Aufgaben:
1/ Fasse den Lesetext in zwei Sätzen zusammen.
2/ Schreibe aus dem Lesetext alles von „Es scheint, als“ bis hinunter zu „wir sicher ankamen.“ wortgetreu ab.

Vielleicht musste ich erst in ein anderes Land ziehen, um verstehen zu können. Um zu verstehen, was es heisst, sich in eine andere Kultur und Mentalität zu begeben, was es heisst, vielleicht Ablehnung zu erfahren. Als ich in Japan angekommen war, hatte ich ein intensives, tatsächliches Gespräch mit Tata. Er hat mir Tipps gegeben, sich an das neue Land und die Sprache zu gewöhnen, wie man sich anpassen kann, ohne sich selbst zu verlieren. Wie man sich verhält, wenn man die ganze Zeit als Ausländerin auffällt.

Natürlich ist meine Erfahrung als weisse Person in Japan nicht dieselbe wie die meines Vaters als nichtweisse Person in Deutschland. Jedoch sprachen er und ich endlich auf einer anderen Ebene miteinander. Er teilte seine Erfahrungen und den Umgang damit mit mir. Ich hatte den Kontinent verlassen müssen, um mich ihm nah zu fühlen. Vielleicht war es das erste Mal, dass wir wirklich dieselbe Erfahrung machten.

Meine Schwester und ich treffen Tata und seine Freundin in der Stadt. Meine Schwester verliert sich mit Tata im Buchladen. Seine Partnerin und ich interessieren uns für die Osterdeko gegenüber.

«Dein Vater hat mir gesagt, dass er sich riesig freut, dass du Serbisch lernst.»

«Wirklich??? Das hat er mir nie gesagt?»

«Ich weiss.»

Es scheint, als ob man mit Vätern irgendetwas Handfestes teilen muss, um ihnen näher zu kommen. Die Moderatorin und Sängerin Sandra Studer erzählt in einem Interview über das prägendste Erlebnis mit ihrem Vater: «Ich besuchte jahrelang mit ihm jedes Heimspiel des ZSC im Hallenstadion. Ich hatte keine Ahnung von Eishockey und habe die meisten Spiele durchgestrickt – das ist kein Witz. Es war ihm überhaupt nicht peinlich, dass ich mit Wollknäuel und Nadeln dasass. Hauptsache, ich war dabei!»

Am ehesten funktioniert es anscheinend, wenn man Schulter an Schulter mit dem Vater sein kann. Meine Schwester hat sich immer am besten mit ihm verstanden, wenn wir mit dem Auto 22 Stunden runter zu unserer Familie gefahren sind. Sie fährt gerne, wie er, war immer die Verantwortliche für Routen und Orientierung und hat sich mit ihm gekümmert, dass wir sicher ankamen.

Tata wirkt allgemein glücklicher in Serbien. In dem Haus, wo er aufgewachsen ist, in dem Dorf, wo er immer noch die Leute kennt.

Bereitgestellte Datensätze:
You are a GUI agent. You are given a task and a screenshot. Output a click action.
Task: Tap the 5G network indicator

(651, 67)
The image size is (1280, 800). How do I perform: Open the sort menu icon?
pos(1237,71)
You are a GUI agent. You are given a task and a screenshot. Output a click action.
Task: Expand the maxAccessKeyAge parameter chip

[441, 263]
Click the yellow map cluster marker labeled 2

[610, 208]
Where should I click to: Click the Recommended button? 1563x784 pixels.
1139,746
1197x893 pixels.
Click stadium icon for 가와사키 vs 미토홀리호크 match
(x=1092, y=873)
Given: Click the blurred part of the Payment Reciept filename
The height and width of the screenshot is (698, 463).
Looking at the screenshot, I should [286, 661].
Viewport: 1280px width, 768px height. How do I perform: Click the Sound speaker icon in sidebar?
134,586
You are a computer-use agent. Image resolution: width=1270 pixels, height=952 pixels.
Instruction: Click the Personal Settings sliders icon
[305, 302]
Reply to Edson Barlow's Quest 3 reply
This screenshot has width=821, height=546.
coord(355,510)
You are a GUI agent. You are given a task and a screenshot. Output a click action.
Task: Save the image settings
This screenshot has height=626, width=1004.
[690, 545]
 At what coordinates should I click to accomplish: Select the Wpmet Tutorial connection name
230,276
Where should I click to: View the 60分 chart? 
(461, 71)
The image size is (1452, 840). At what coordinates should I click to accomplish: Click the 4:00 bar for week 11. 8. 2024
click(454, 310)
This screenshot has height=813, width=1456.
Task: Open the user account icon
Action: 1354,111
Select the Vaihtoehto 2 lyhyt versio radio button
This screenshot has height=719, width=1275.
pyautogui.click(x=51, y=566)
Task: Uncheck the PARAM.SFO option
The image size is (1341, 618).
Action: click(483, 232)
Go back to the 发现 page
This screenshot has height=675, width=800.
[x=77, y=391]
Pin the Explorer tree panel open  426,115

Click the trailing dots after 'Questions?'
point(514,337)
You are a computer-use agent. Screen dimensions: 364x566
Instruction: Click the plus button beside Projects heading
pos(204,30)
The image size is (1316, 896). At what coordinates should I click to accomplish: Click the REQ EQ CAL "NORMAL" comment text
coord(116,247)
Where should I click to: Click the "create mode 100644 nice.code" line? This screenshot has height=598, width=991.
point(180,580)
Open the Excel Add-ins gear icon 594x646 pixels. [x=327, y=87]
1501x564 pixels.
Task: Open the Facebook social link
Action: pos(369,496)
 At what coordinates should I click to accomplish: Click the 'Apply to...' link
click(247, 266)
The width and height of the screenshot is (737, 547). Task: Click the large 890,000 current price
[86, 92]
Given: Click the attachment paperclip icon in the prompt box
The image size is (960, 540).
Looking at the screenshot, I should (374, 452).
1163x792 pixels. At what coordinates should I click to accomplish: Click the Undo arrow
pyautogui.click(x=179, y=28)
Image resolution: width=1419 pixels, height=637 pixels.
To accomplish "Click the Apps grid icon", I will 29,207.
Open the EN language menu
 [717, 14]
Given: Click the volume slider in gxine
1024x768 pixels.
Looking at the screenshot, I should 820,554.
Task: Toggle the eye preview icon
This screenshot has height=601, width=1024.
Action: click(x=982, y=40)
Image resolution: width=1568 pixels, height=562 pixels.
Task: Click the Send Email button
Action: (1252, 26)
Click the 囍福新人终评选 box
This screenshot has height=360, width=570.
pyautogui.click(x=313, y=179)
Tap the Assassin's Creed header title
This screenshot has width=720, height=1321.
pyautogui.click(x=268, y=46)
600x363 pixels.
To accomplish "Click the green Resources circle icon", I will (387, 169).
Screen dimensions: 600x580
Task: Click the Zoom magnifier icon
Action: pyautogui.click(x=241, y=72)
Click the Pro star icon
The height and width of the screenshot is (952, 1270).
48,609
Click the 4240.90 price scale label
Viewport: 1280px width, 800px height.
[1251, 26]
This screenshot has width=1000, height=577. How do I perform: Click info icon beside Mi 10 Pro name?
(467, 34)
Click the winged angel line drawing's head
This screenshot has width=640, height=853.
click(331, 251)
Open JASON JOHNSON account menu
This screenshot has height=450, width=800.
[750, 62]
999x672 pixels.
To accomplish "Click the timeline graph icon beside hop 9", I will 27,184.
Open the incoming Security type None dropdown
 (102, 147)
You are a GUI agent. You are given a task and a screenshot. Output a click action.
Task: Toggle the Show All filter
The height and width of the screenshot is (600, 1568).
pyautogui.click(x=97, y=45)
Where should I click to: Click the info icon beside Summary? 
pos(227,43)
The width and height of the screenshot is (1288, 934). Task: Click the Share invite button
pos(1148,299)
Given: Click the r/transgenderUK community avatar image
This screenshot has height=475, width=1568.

Nummerierte Antworten:
1/ Nach ihrer Ankunft in Japan führte die erzählende Person ein intensives Gespräch mit ihrem Vater Tata, der ihr Tipps gab, wie man sich anpassen kann, ohne sich selbst zu verlieren, und die beiden sprachen endlich auf einer anderen Ebene miteinander. Nähe zu Vätern scheint vor allem dann zu entstehen, wenn man etwas Handfestes teilt oder Schulter an Schulter mit ihnen ist, etwa bei Sandra Studers Besuchen der ZSC-Heimspiele mit ihrem Vater oder bei den 22-stündigen Autofahrten, auf denen sich die Schwester am besten mit Tata verstand.

2/
Es scheint, als ob man mit Vätern irgendetwas Handfestes teilen muss, um ihnen näher zu kommen. Die Moderatorin und Sängerin Sandra Studer erzählt in einem Interview über das prägendste Erlebnis mit ihrem Vater: «Ich besuchte jahrelang mit ihm jedes Heimspiel des ZSC im Hallenstadion. Ich hatte keine Ahnung von Eishockey und habe die meisten Spiele durchgestrickt – das ist kein Witz. Es war ihm überhaupt nicht peinlich, dass ich mit Wollknäuel und Nadeln dasass. Hauptsache, ich war dabei!»

Am ehesten funktioniert es anscheinend, wenn man Schulter an Schulter mit dem Vater sein kann. Meine Schwester hat sich immer am besten mit ihm verstanden, wenn wir mit dem Auto 22 Stunden runter zu unserer Familie gefahren sind. Sie fährt gerne, wie er, war immer die Verantwortliche für Routen und Orientierung und hat sich mit ihm gekümmert, dass wir sicher ankamen.